We propose to investigate the contribution of the long non-coding RNA (lncRNA) Neat1 in astrocytes and identify
the epigenetic mechanisms in these glia cells involved in enhancing memory resiliency with age.
Interventions to enhance memory resilience within the aging population are possible. However, research studies
that inform resiliency in this area are still lacking. Within the aging hippocampus, it is now clear that abnormal
epigenetic control of gene transcription contributes to memory deficits. Nearly all the suggested epigenetic
mechanisms controlling memory formation have mostly been attributed to neuronal cells within the hippocampus,
largely disregarding these mechanisms in astrocytes. Thus, little is known about how astrocytic epigenetic
mechanisms influence memory resiliency with age. Our long-term goal is to study the role of lncRNAs in
astrocytes and to identify how these powerful epigenetic regulators impact memory formation with aging. Our
pilot data demonstrate that Neat1 expression is decreased in area CA1 of young adult mice and overexpressed
in aged mice. Furthermore, we demonstrate that inhibiting Neat1 expression in area CA1 of the hippocampus of
aged mice reverses memory impairments. Pilot studies also suggest a strong relationship between G9a
mediated H3K9me2 hypermethylation with Neat1 overexpression in aged adults. Based on these preliminary
results, we plan to rigorously investigate the effects of manipulating Neat1 in astrocytes and determine effects
on age-related memory decline. To gain further mechanistic insight into Neat1 mediated gene transcription in
astrocytes in the aging hippocampus, we will use state-of-the-art approaches such as CRISPR reprogramming
and chemogenetics to elucidate the epigenetic mechanisms in astrocytes in our aging animal model system. Our
overarching hypothesis is that Neat1 contributes to age-associated changes in hippocampal astrocyte diversity,
astrocyte function and vulnerability to memory dysfunction.
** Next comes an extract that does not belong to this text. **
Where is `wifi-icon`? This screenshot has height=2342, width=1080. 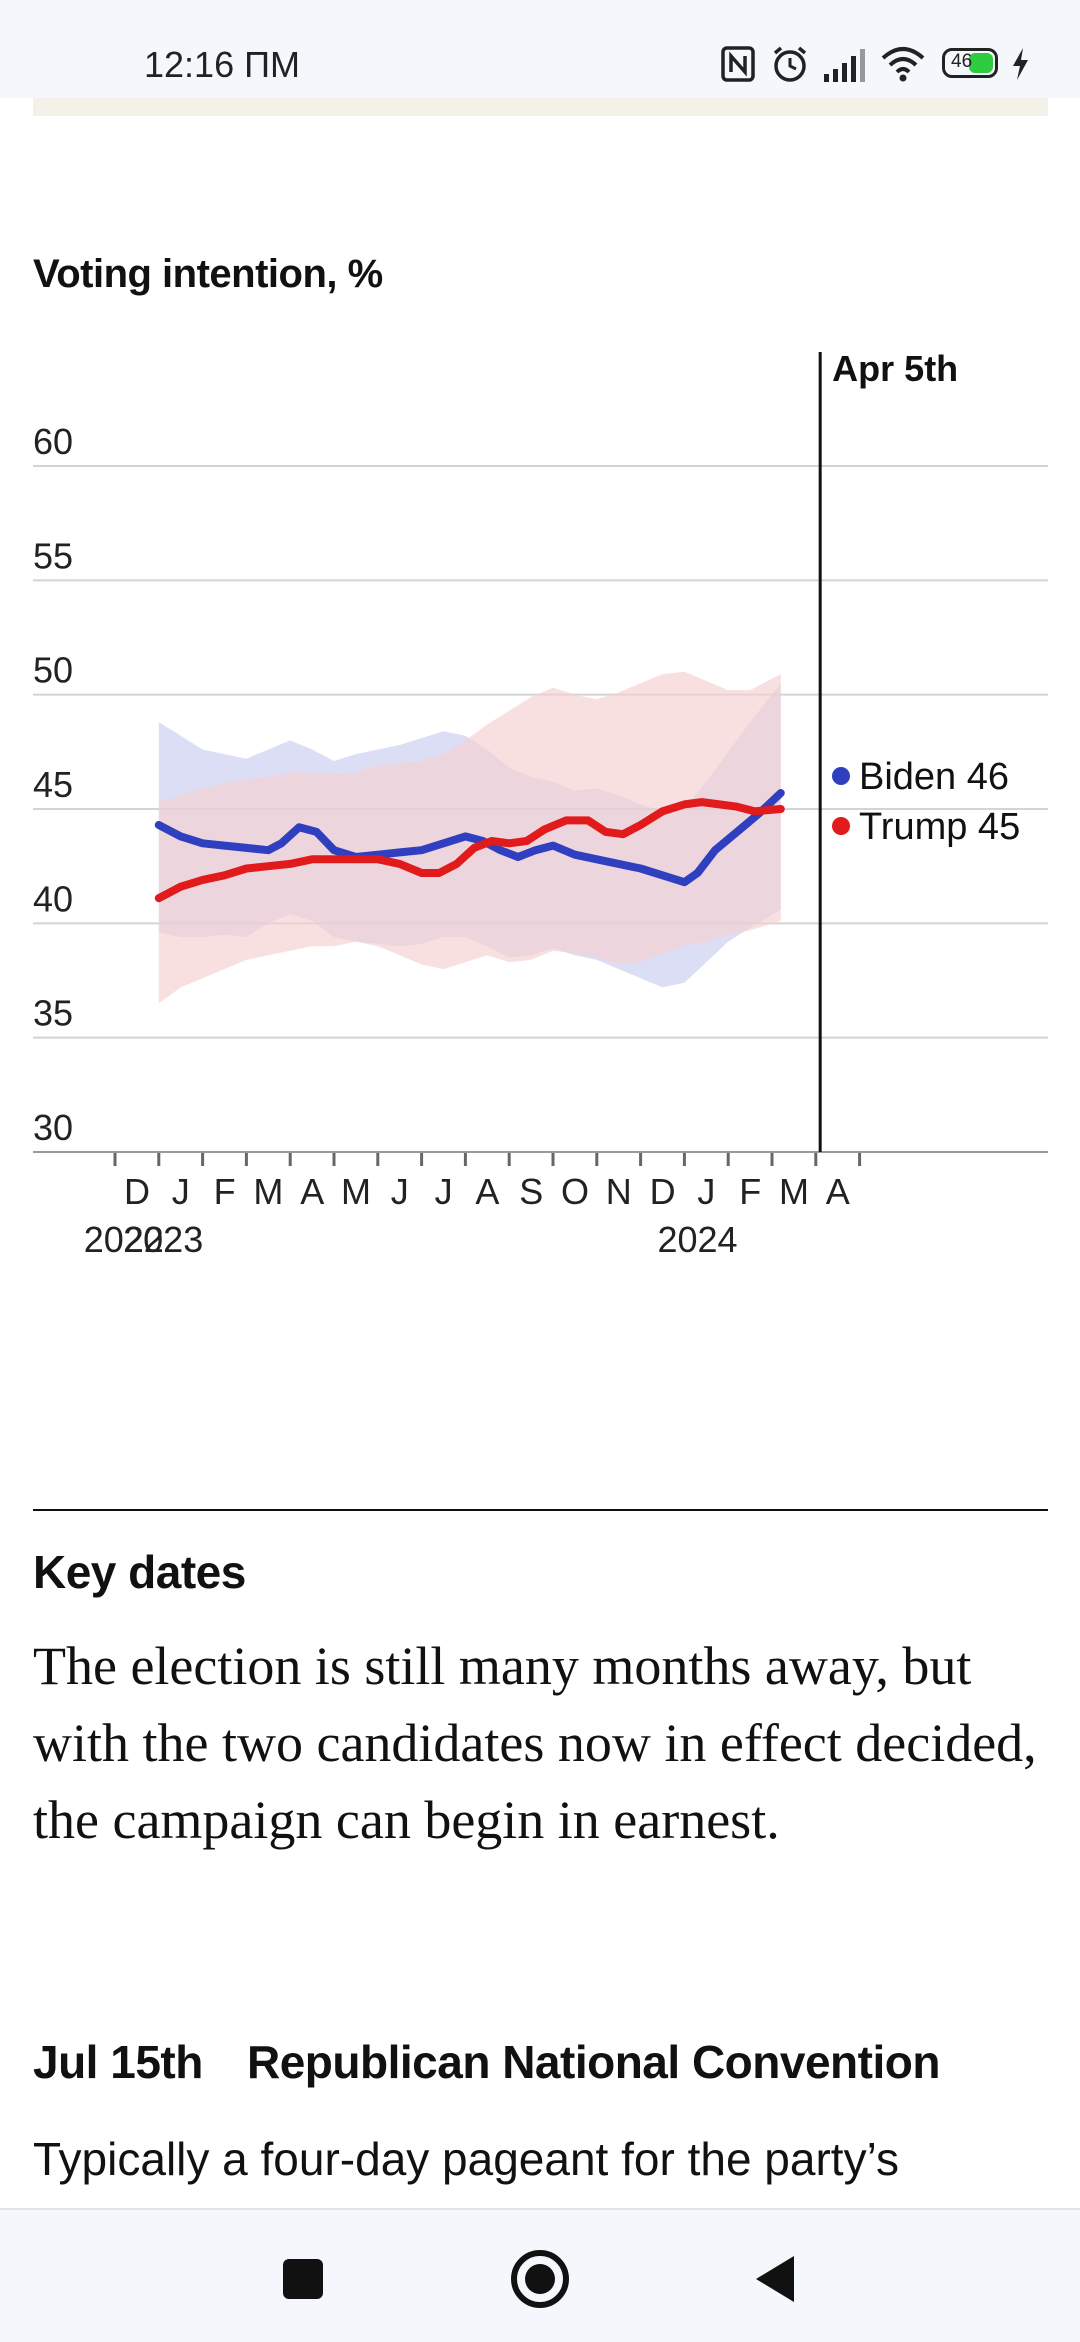 wifi-icon is located at coordinates (903, 64).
Our Specific Aims are as follows: Specific Aim 1:
Test the hypothesis that Neat1 is associated with astrocyte diversity with aging; Specific Aim 2: To determine
the mechanism by which Neat1 acts to influence chromatin restructuring in astrocytes from young versus aged
animals; and Specific Aim 3: To determine the contribution of astrocytic Neat1 to memory resiliency with age.
Collectively, these studies will identify epigenetic mechanisms in astrocytes involved in age-related memory
decline, with broad implications for treatment options for age-related dementia and Alzheimer’s disease.